Sales management structure best practices
As your sales efforts grow, so will your inside sales team — and the need to expand your levels of management. That way, top-level leadership won’t be stretched thin and bogged down with managing individuals and repetitive administrative tasks. In order to be successful, you should be strategic in what positions to create as the business scales.
So who should be on your sales leadership team?
To create a scalable sales team structure, your leadership team should consist of:
- Vice President: They’re responsible for big-picture tasks — such as implementing new strategies, standards, and processes to better hit the organization’s sales goals — and for fostering a team culture that encourages growth.
- Director: They’re in charge of a specific division, territory, or a sector of the sales org. They make sure each manager is hitting their sales goals as they’re developing best practices and day-to-day strategy.
- Manager: They’re the ones holding your reps responsible for hitting their monthly targets. They’ll also perform regular check-ins to make sure everyone on their team is on track to meeting their goals.
- Team Lead: While a lot of their responsibilities overlap with a rep, they help upskill and train individual team members.
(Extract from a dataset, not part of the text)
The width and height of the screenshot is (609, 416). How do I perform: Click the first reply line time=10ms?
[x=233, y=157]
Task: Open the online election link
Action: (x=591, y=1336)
They also make sure reps are following best practices from the start.
We’ve broken down the building blocks of a successful inside sales team in another blog post — where we outline the specialists’ responsibilities on your team and tips on building a successful inside sales structure. It’s important to note that when we refer to “inside sales reps,” we’re typically referring to SDRs since they initiate conversations with prospects on behalf of closing sales reps.
Looking closer at each management role, you can see that each level of leadership plays an important part in keeping the inside sales org functional — from the big picture to the day-to-day. One reason our clients choose us as their inside sales partner is that we offer these tiers of management built into our services.
For example, we provide a Success Manager to oversee high-level strategy and a Project Manager to drive the day-to-day efforts for each project. This allows EBQ clients to spend less time and effort managing every aspect of their inside sales team because we handle those critical duties.
While evaluating who is on your inside sales leadership team is important, you can’t neglect the importance of sales enablement.
Inside sales enablement best practices
Sales enablement is the act of providing your sales team with the tools and information they need to better sell your solution. The biggest mistake any B2B company can do is to not invest in sales enablement.
In fact, more than 50% of sales leaders agree that investing in a top sales enablement strategy is key to boosting sales productivity. More than 80% of surveyed salespeople have no problem hitting their targets — as long as their sales leaders invested in an effective sales enablement strategy.
These are some of the most common ways you can improve your sales enablement:
- Investing in a CRM: A CRM platform is software that lets your sales team keep track of customer information, conversations with leads, and success metrics. A high-level leader is typically responsible for evaluating and approving which platform to implement.
- Developing call scripts and talk tracks: Your reps can use these scripts and talk tracks to highlight the benefits of your solution and overcome objections when speaking with prospects. Typically, a manager or team lead is responsible for drafting this messaging.
- Sharing sales collateral: These documents include information about your product and services, your processes, and your competitive positioning. Sales leaders should be collaborating with the marketing department to create and distribute collateral to the inside sales team.
While it’s crucial to invest in sales tools, sales leaders need to be considerate with which tools they choose. For example, many will be tempted to invest in sales automation tools — such as autodialers and prerecorded voicemails. However, there are consequences to taking shortcuts when trying to develop human connections with your prospects. We recommend that you take the time to evaluate the risks of using inside sales automation technology before making that decision.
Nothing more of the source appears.